§ **EXERCISE REQUIREMENTS**
In the listing below, the lines starting with the line with "Instruction: Click 得失" and going on through the line with "Given: Open the quantity dropdown" are to be reproduced exactly, and only those.

§ **DATA RECORDS**

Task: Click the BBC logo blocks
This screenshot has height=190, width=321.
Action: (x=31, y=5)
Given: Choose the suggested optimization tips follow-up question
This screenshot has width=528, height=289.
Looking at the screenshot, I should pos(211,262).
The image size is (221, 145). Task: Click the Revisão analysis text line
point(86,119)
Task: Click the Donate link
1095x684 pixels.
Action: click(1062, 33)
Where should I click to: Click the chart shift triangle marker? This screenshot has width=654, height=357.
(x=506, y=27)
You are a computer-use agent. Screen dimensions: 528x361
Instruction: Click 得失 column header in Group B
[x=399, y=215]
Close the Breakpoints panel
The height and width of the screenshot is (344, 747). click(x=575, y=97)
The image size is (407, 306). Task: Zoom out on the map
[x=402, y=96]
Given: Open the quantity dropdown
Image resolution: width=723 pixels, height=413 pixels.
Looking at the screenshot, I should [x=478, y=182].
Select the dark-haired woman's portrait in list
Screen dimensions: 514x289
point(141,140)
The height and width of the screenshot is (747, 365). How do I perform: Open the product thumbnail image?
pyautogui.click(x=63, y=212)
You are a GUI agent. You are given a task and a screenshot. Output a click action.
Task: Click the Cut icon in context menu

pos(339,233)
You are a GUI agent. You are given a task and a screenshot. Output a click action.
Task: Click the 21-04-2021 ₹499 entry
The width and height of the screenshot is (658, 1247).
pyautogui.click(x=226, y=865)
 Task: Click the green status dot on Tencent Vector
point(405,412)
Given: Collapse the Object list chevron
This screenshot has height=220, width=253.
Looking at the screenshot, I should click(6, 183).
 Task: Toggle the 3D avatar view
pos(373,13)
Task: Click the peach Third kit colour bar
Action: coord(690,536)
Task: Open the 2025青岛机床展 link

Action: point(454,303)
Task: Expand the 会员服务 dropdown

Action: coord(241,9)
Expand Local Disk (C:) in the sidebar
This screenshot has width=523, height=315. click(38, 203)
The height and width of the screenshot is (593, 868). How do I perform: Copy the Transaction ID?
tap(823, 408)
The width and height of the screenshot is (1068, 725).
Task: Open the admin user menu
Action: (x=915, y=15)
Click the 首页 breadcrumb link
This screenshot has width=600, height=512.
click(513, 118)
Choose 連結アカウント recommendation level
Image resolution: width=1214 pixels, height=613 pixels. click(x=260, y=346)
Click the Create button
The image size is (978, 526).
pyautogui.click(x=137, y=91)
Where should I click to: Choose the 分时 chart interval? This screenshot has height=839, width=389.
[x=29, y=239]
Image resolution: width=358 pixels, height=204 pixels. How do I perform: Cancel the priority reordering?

§ **THE COMPLETED TASK**
Instruction: Click 得失 column header in Group B
[x=399, y=215]
Close the Breakpoints panel
The height and width of the screenshot is (344, 747). click(x=575, y=97)
The image size is (407, 306). Task: Zoom out on the map
[x=402, y=96]
Given: Open the quantity dropdown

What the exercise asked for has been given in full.